What is expected ▸ Word for word, please copy the line containing "Task: Open Migrate to Hugo from Jekyll post" and all lines after it in the entries below, and only those, leaving every picture out.

Data for this task Block Start

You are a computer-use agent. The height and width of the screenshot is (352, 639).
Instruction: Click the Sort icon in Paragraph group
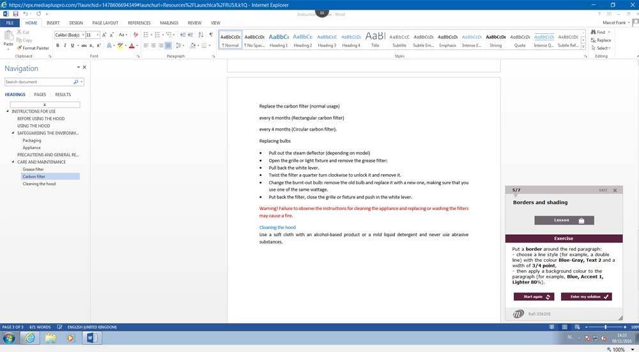click(x=201, y=35)
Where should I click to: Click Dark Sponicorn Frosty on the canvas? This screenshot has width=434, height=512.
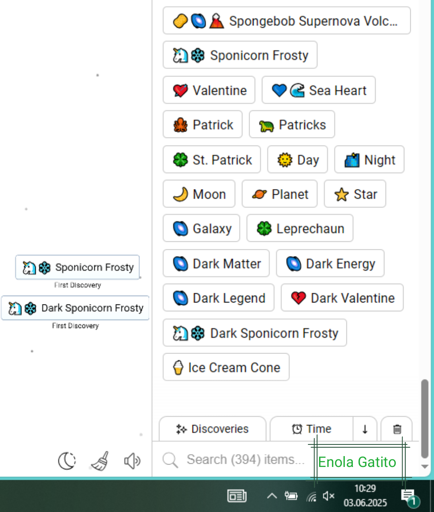[x=75, y=308]
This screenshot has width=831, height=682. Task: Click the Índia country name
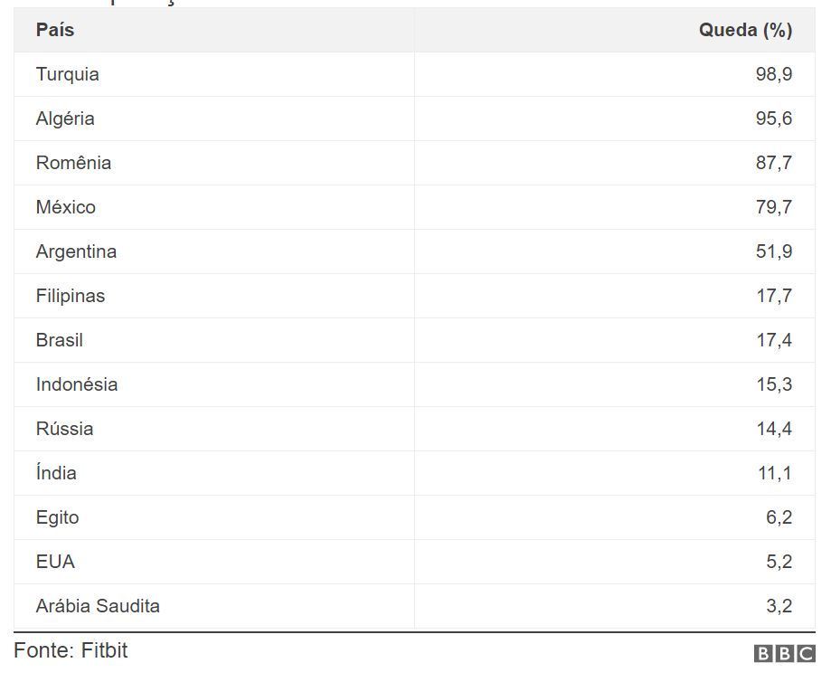(x=56, y=472)
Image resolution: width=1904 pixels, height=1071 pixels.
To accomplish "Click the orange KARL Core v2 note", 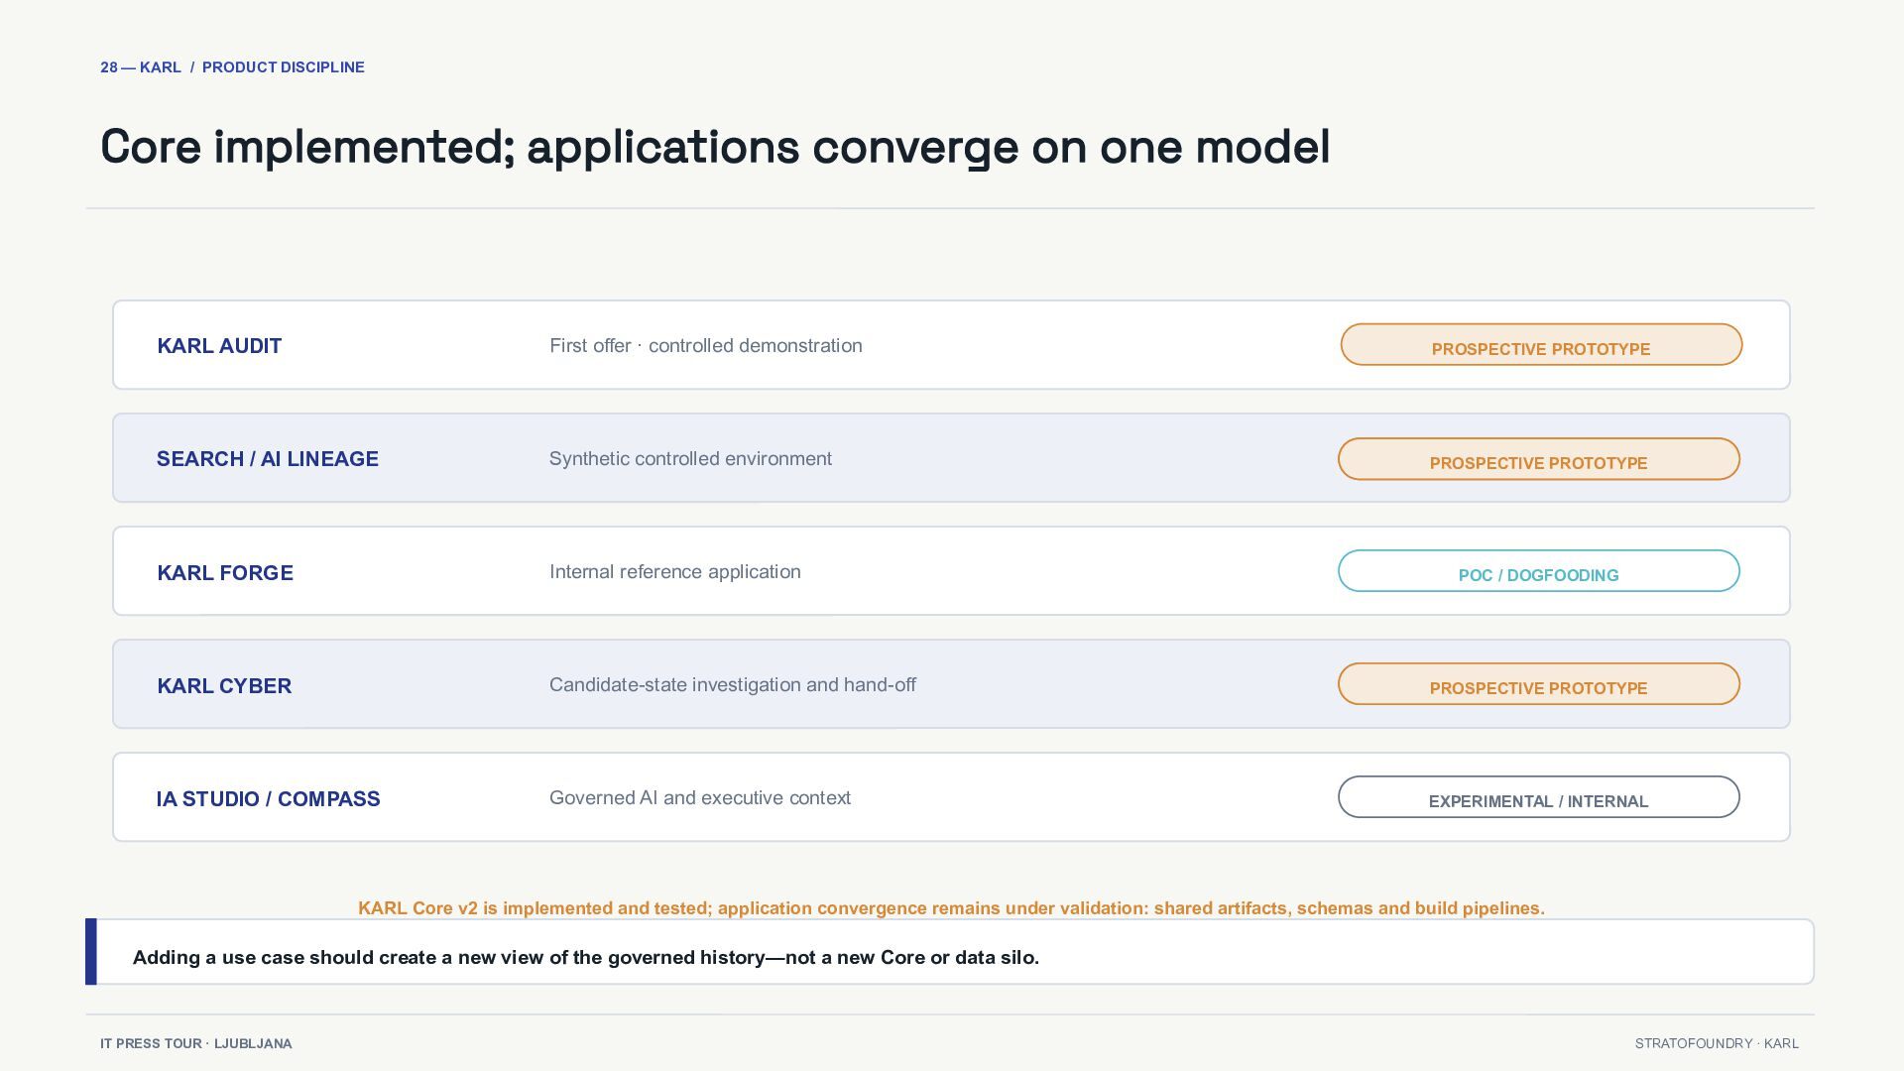I will tap(951, 908).
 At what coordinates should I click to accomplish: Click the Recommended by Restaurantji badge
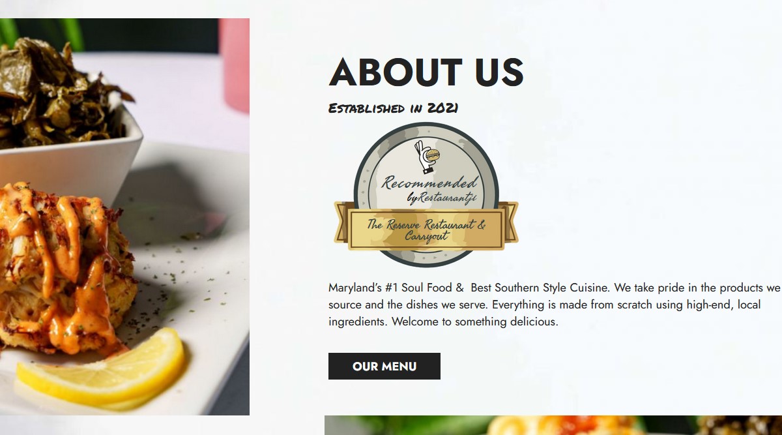pos(426,194)
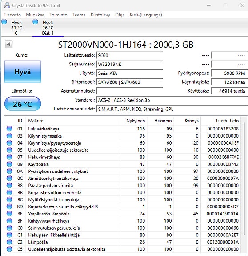Click the blue Hyvä health status button

pyautogui.click(x=23, y=72)
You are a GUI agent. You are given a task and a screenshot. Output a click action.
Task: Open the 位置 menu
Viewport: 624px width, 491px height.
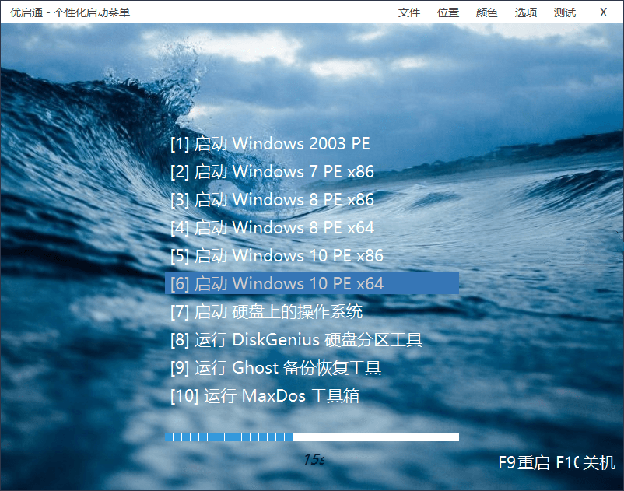point(448,12)
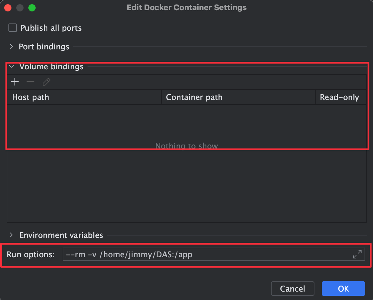Click the pencil icon to edit binding
The width and height of the screenshot is (373, 300).
[x=46, y=82]
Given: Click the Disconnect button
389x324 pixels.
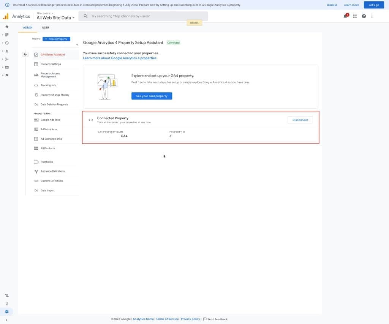Looking at the screenshot, I should coord(300,120).
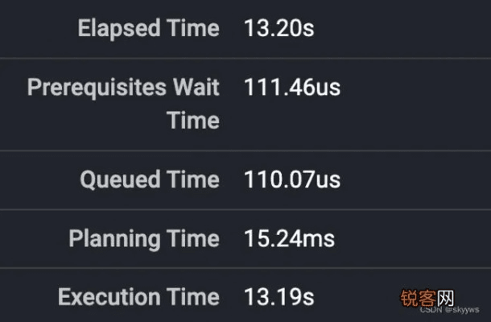491x322 pixels.
Task: Click the Elapsed Time label
Action: point(148,28)
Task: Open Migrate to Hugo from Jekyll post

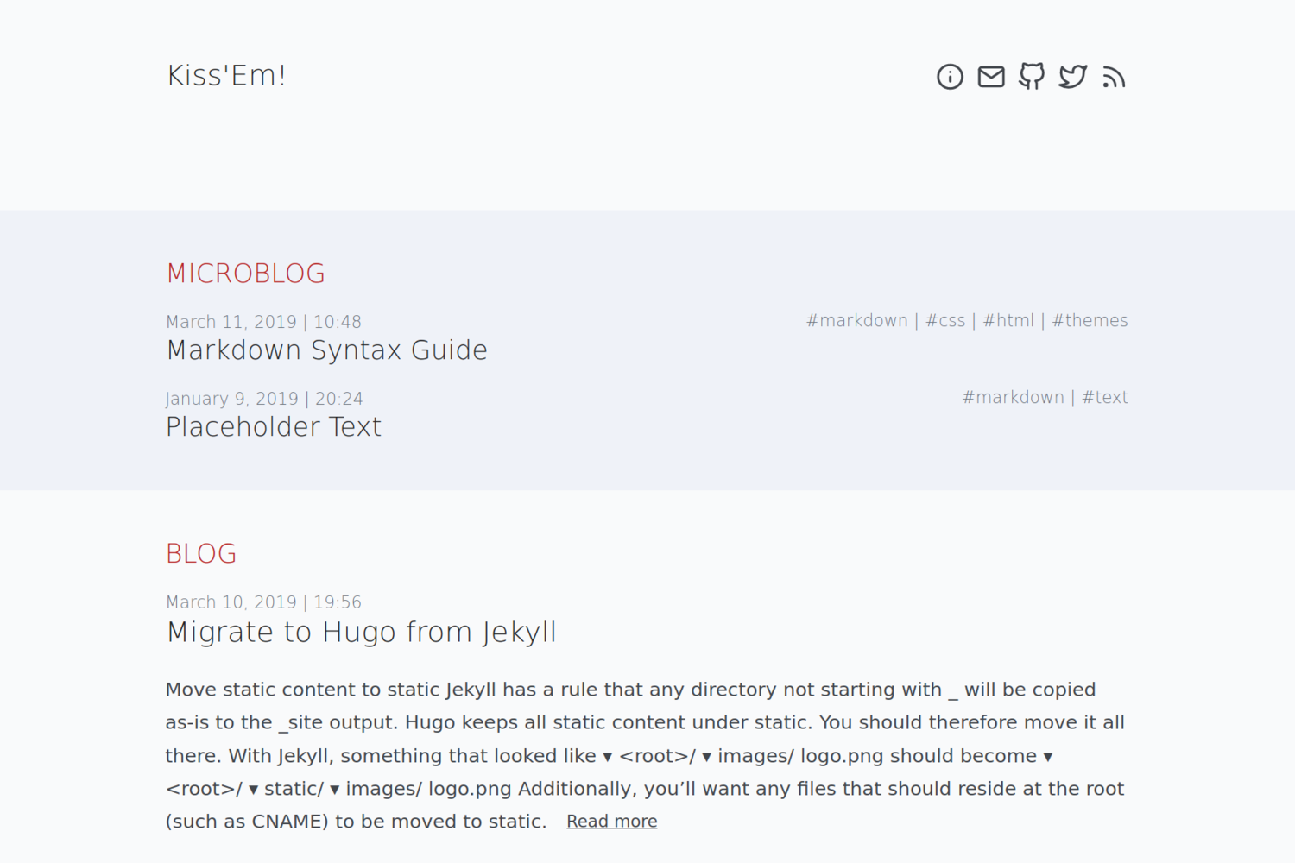Action: point(362,633)

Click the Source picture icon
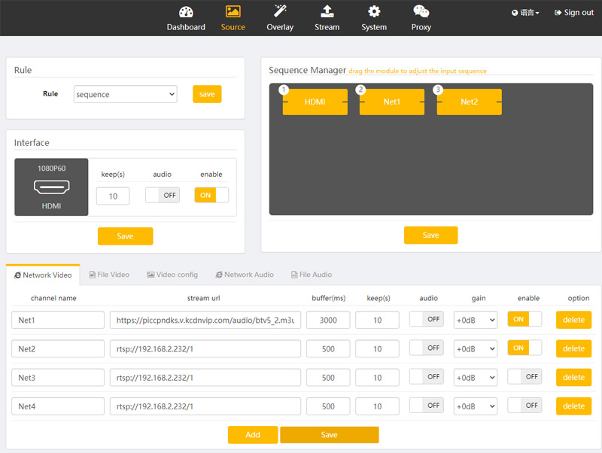tap(233, 11)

Data for this task Block End

Completed exercise ▸
Task: Open Migrate to Hugo from Jekyll post

Action: point(362,633)

Click the Source picture icon
tap(233, 11)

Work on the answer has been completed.